Bligh made a gesture of inexpressible regret. He choked. He cleared his throat. “Mister Dann, we feared this very thing. We talked it over, hoping against hope. But we can’t…we won’t…stay here…and go on with this wild goose trek. You started all right. Then Ormiston and your brother put us in all wrong. No sense in crying over spilled milk. We’ve stuck to the breaking point. And that’s right here. We four have decided to trek back home.”
“Bligh! You, too?” boomed the leader.

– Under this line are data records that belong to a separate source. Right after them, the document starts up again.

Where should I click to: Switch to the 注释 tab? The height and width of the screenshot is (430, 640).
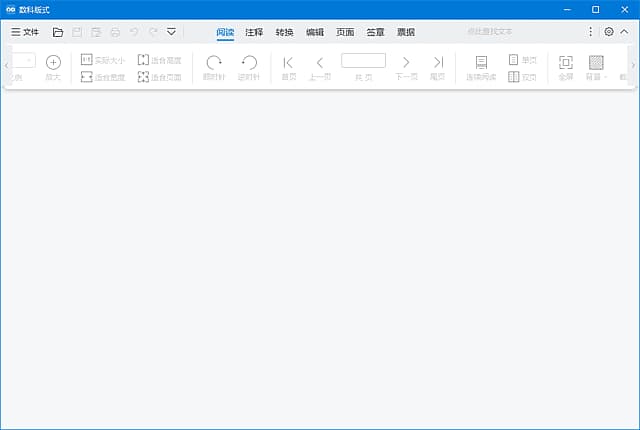pyautogui.click(x=254, y=32)
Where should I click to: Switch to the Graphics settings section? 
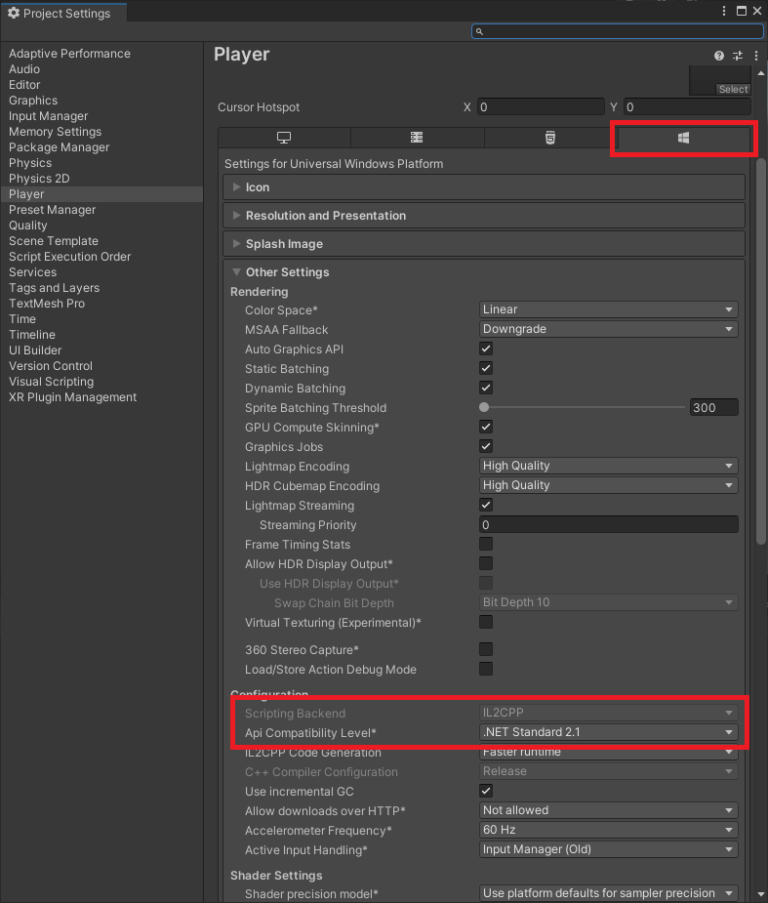(33, 100)
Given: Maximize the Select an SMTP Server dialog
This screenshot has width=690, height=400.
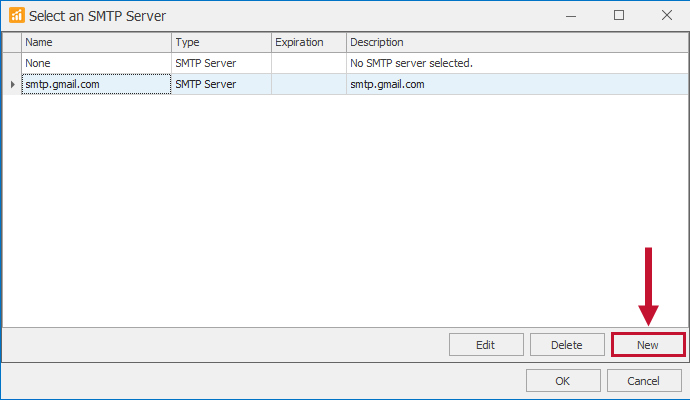Looking at the screenshot, I should coord(619,15).
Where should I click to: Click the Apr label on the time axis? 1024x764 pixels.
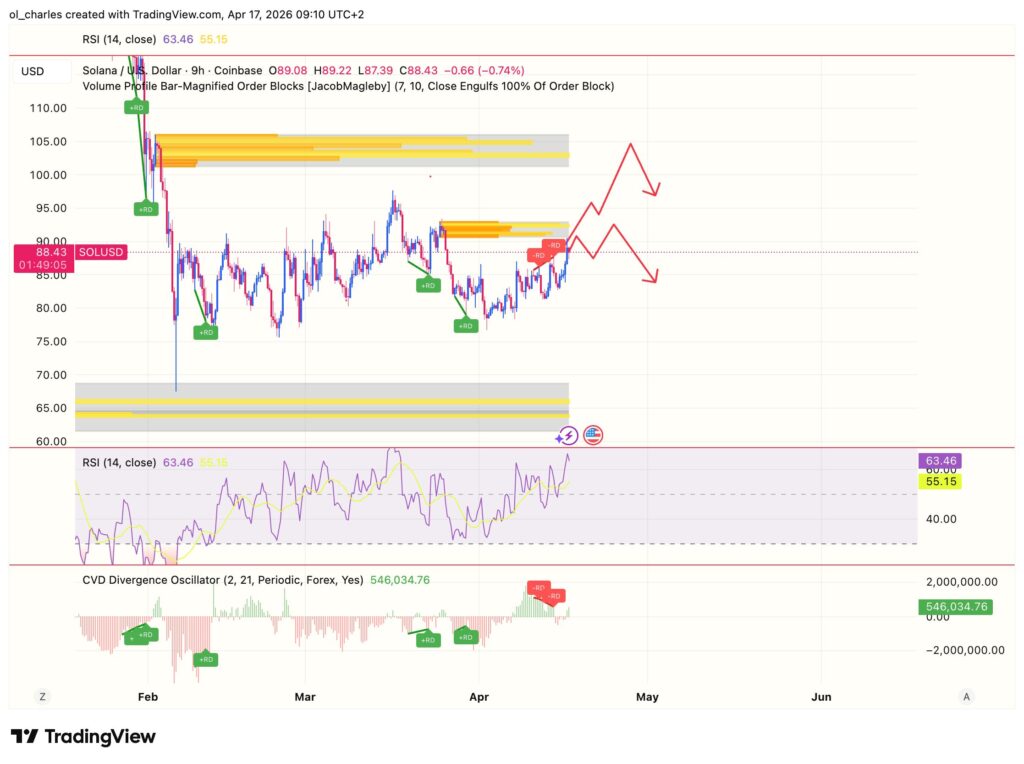(x=479, y=697)
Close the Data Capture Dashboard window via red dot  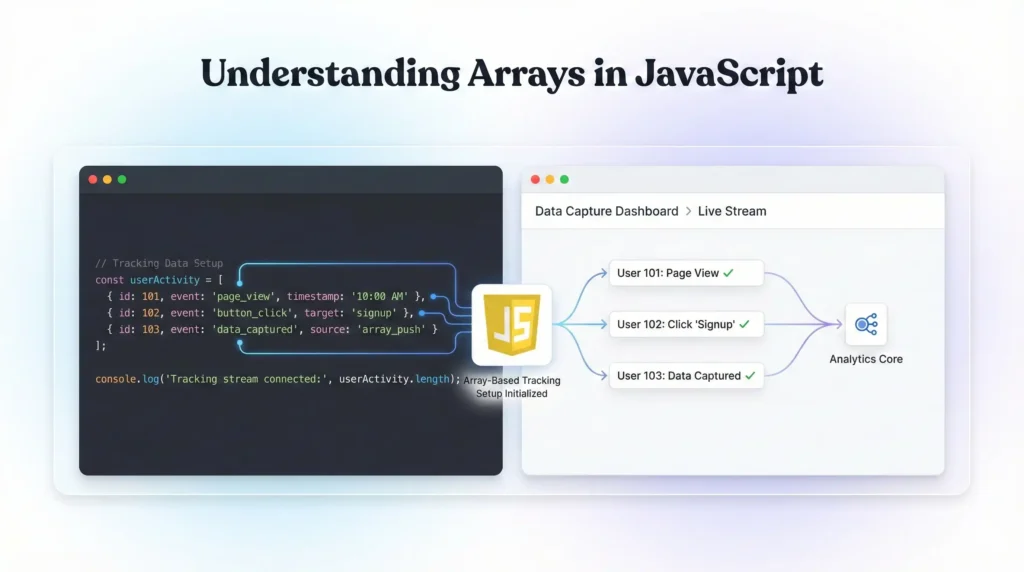535,180
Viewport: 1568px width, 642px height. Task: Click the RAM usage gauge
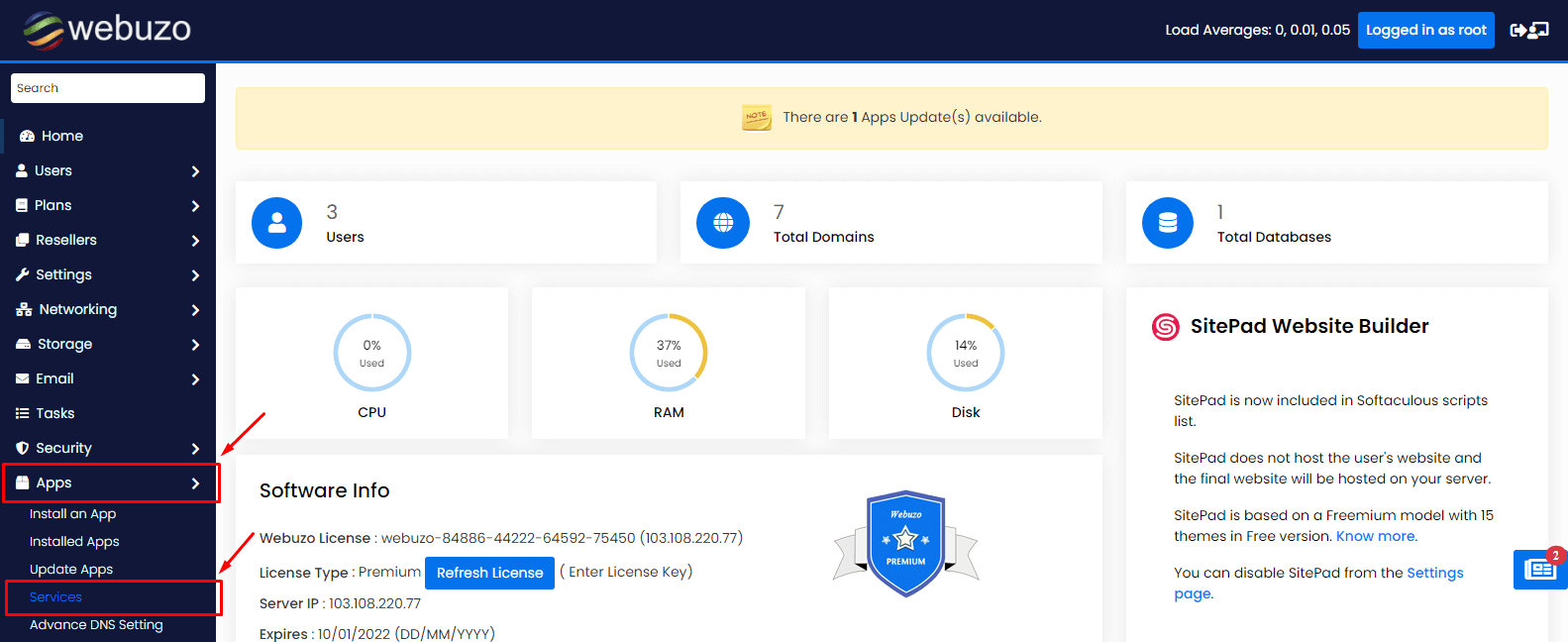point(669,353)
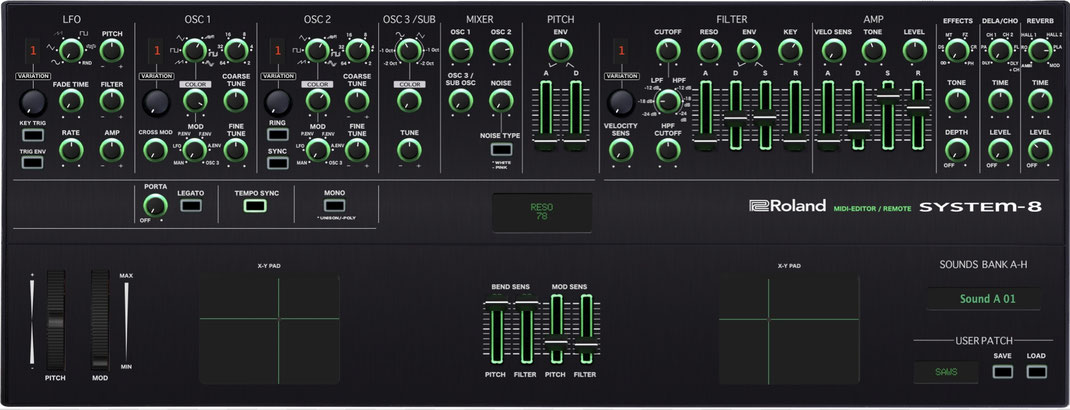Open the Sound A 01 bank selector
1070x410 pixels.
[983, 299]
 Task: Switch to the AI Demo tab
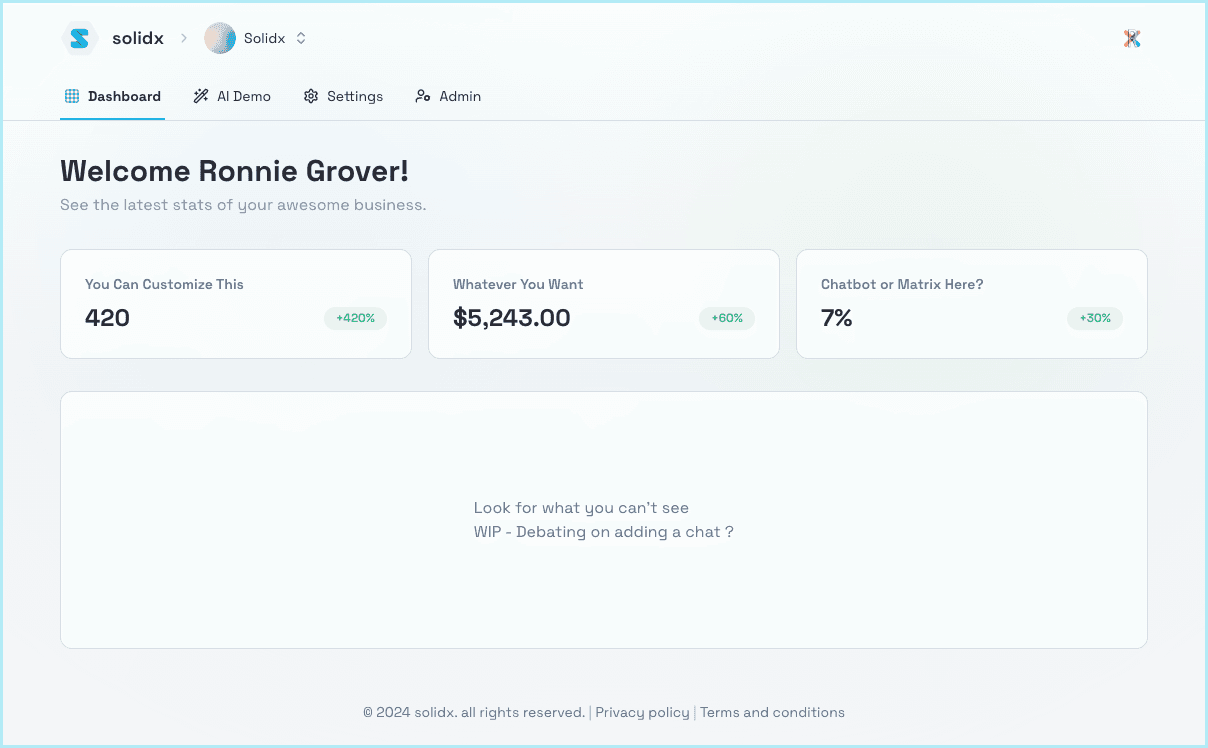pos(243,97)
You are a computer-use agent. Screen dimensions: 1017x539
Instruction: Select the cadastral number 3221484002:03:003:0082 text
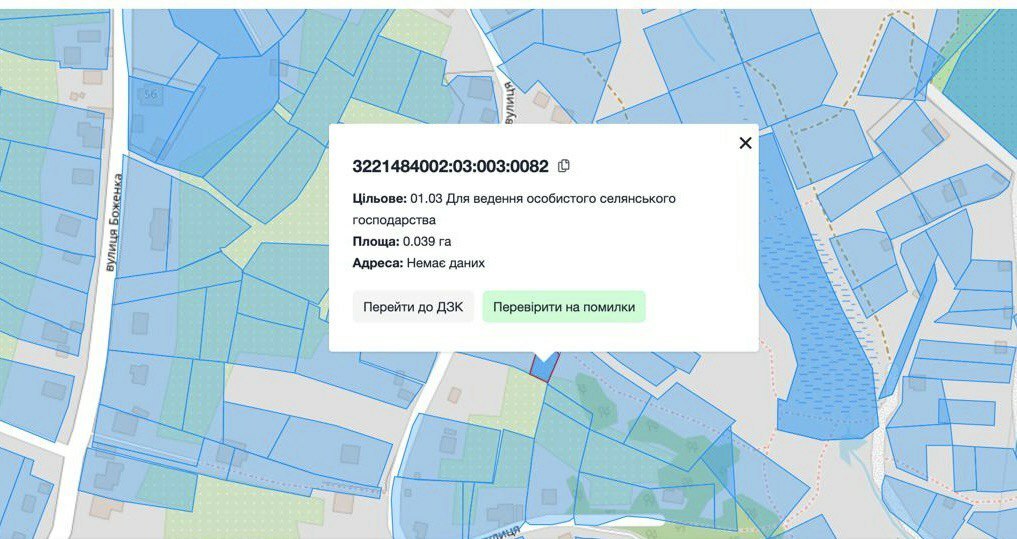point(450,166)
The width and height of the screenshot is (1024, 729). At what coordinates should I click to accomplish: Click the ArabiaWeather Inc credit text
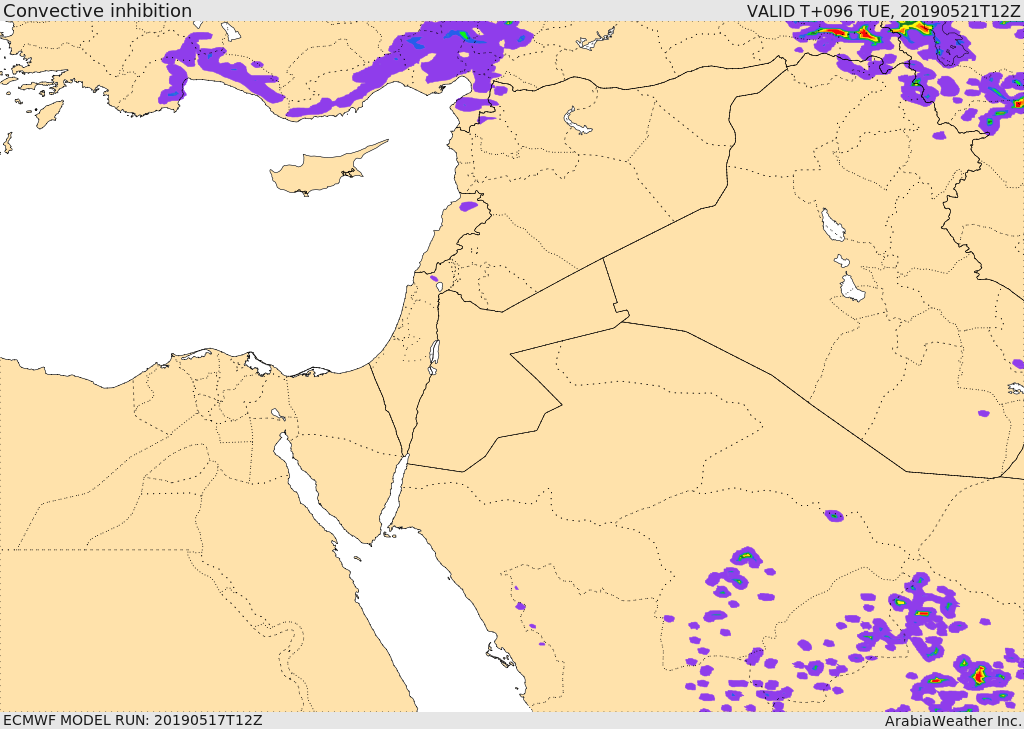click(952, 721)
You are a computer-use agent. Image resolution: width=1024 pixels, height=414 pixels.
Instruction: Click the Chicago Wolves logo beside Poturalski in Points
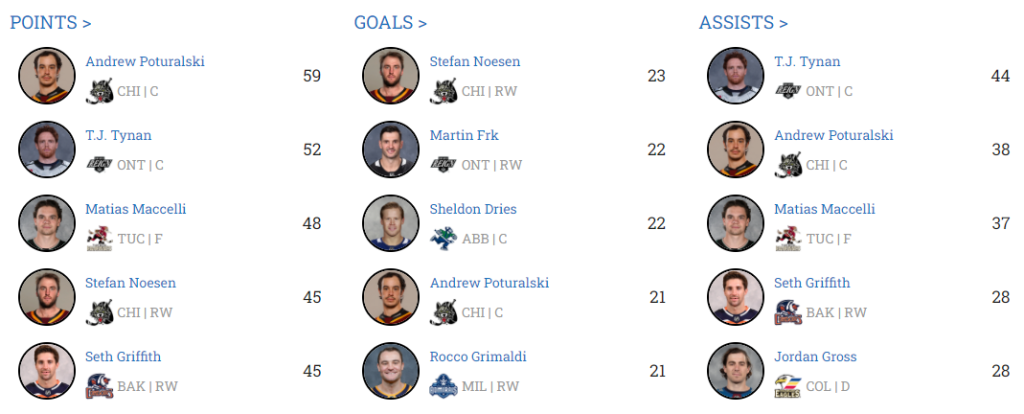(100, 91)
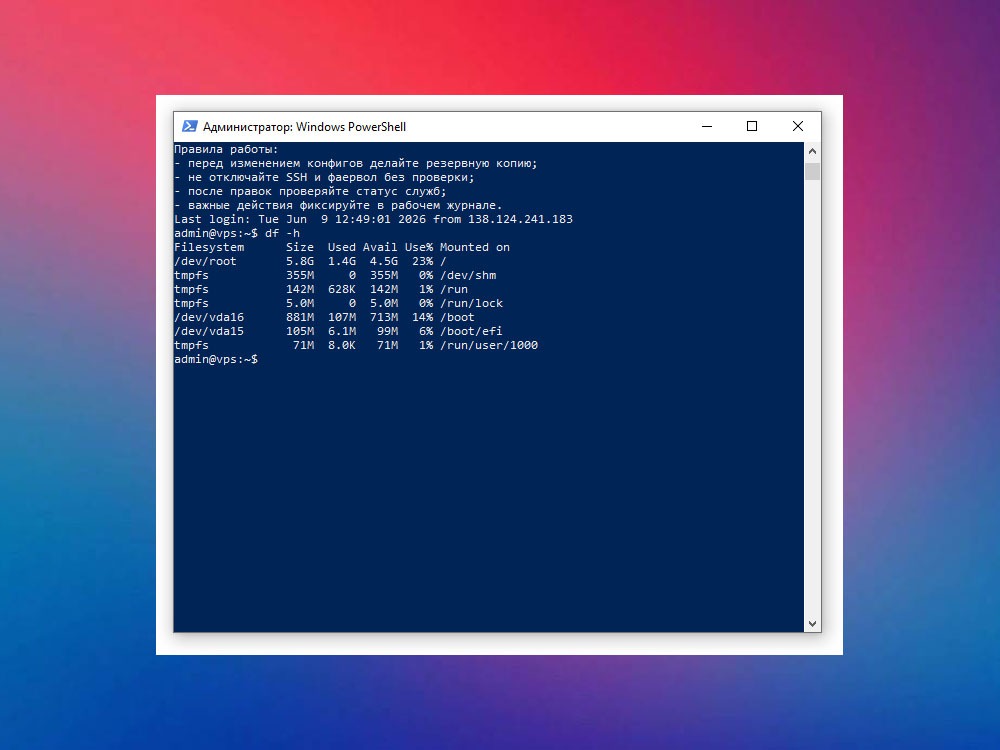Click the /dev/root filesystem row
Image resolution: width=1000 pixels, height=750 pixels.
coord(310,261)
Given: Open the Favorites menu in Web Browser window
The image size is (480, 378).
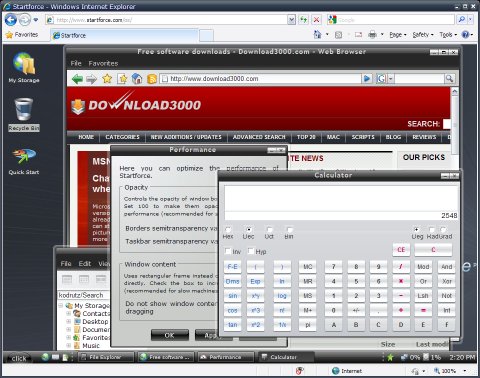Looking at the screenshot, I should click(x=103, y=63).
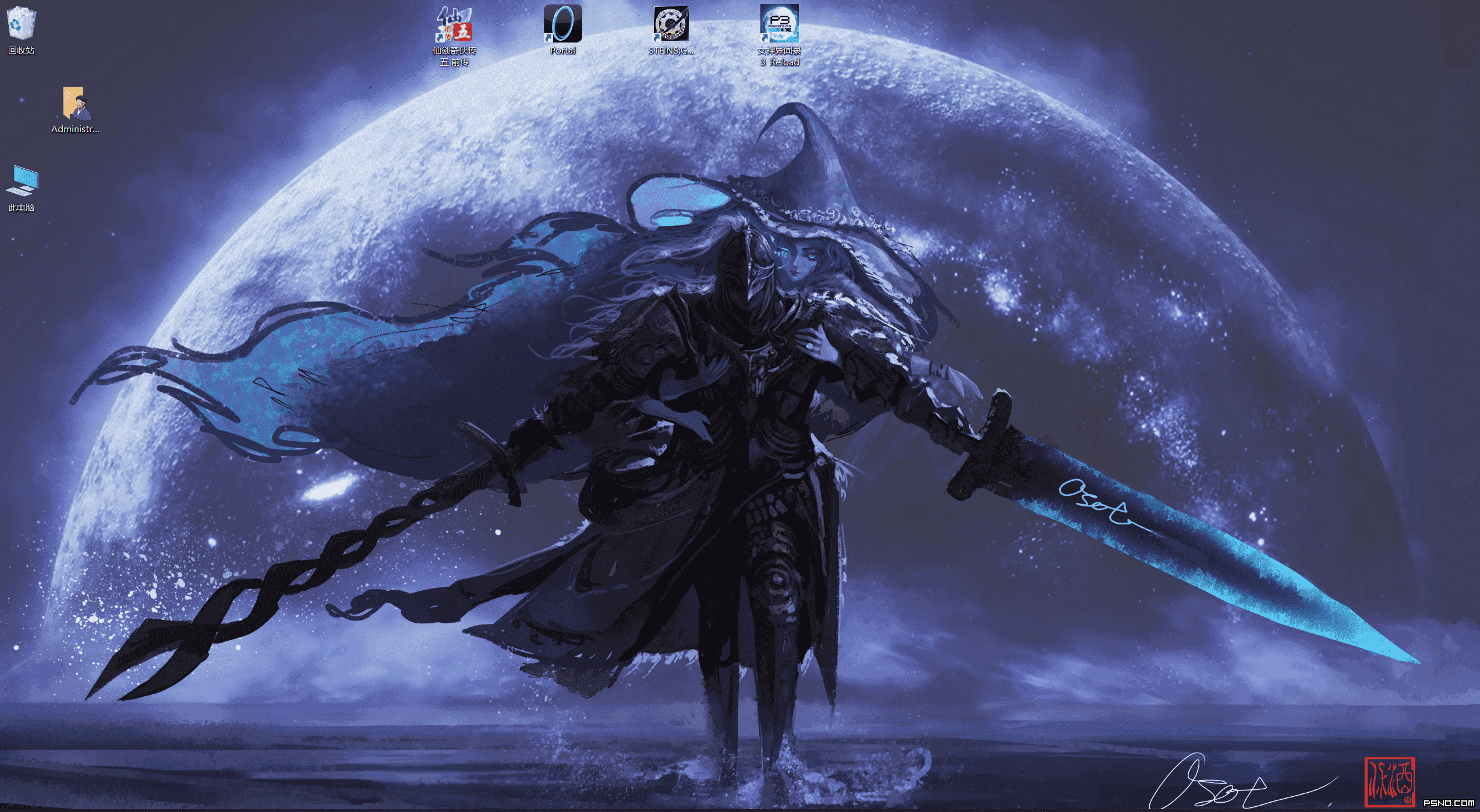Select the P3 Persona 3 Reload icon
The image size is (1480, 812).
[779, 23]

Sterl saw him change as if he had shriveled up inside. His eyes were great, pale furnaces. He was taking the brunt of another almost mortal blow.
“Yes, me!” rang out Bligh. “You ask too much of young men. We built our hopes on your promises. One of us planned to have his girl come by ship to Darwin. To marry her there! Hod has a wife and child. Derrick is sick of this. We are going home.”
The leader thrust aside his selfish feelings and saw the stand of these young drovers as if he were one of them. “Bligh, I have exacted too much of you all,” he returned with a sonorous tone in his voice. “I’m sorry. It cannot be undone. If I had it to do over again…you are welcome to go, and God speed you. Take two teams for Ormiston’s wagon. It is half full of food supplies. Bill will give you a box of tea. And, if you can muster the cattle that rushed up the river, you are welcome to them.”